- IATA: none; ICAO: none; FAA LID: 2I0;

Summary
- Airport type: Public
- Owner: City of Madisonville
- Serves: Madisonville, Kentucky
- Elevation AMSL: 439 ft / 134 m
- Coordinates: 37°21′21″N 087°23′54″W﻿ / ﻿37.35583°N 87.39833°W
- Interactive map of Madisonville Municipal Airport

Runways
| Direction | Length |  | Surface |
| ft | m |
| 5/23 | 6,051 | 1,844 | Asphalt |

Statistics (2016)
- Aircraft operations (year ending 11/8/2016): 15,790
- Based aircraft: 29
- Source: Federal Aviation Administration

= Madisonville Municipal Airport (Kentucky) =

Madisonville Municipal Airport is a city-owned public-use airport located five nautical miles (9 km) northeast of the central business district of Madisonville, a city in Hopkins County, Kentucky, United States.

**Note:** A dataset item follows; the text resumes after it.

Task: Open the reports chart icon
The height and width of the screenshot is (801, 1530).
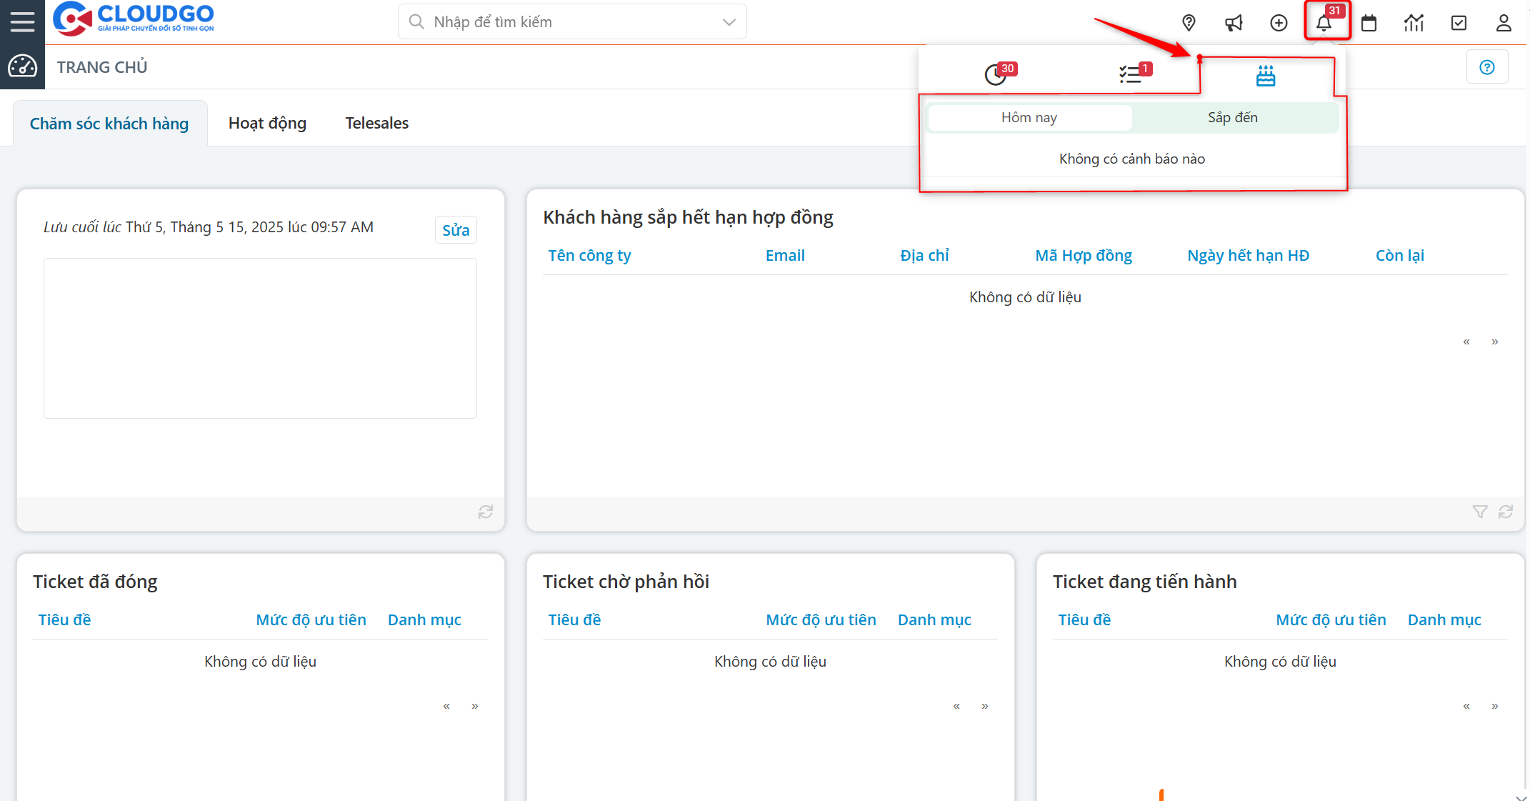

==Facilities and aircraft==
Madisonville Municipal Airport covers an area of 215 acre at an elevation of 439 feet (134 m) above mean sea level. It has one asphalt paved runway designated 5/23 which measures 6,051 by 100 feet (1,844 x 30 m).

For the 12-month period ending November 8, 2016, the airport had 15,790 aircraft operations, an average of 43 per day: 97% general aviation, and 3% military. At that time there were 29 aircraft based at this airport:
24 single-engine, 1 multi-engine, 1 jet, and 3 helicopter.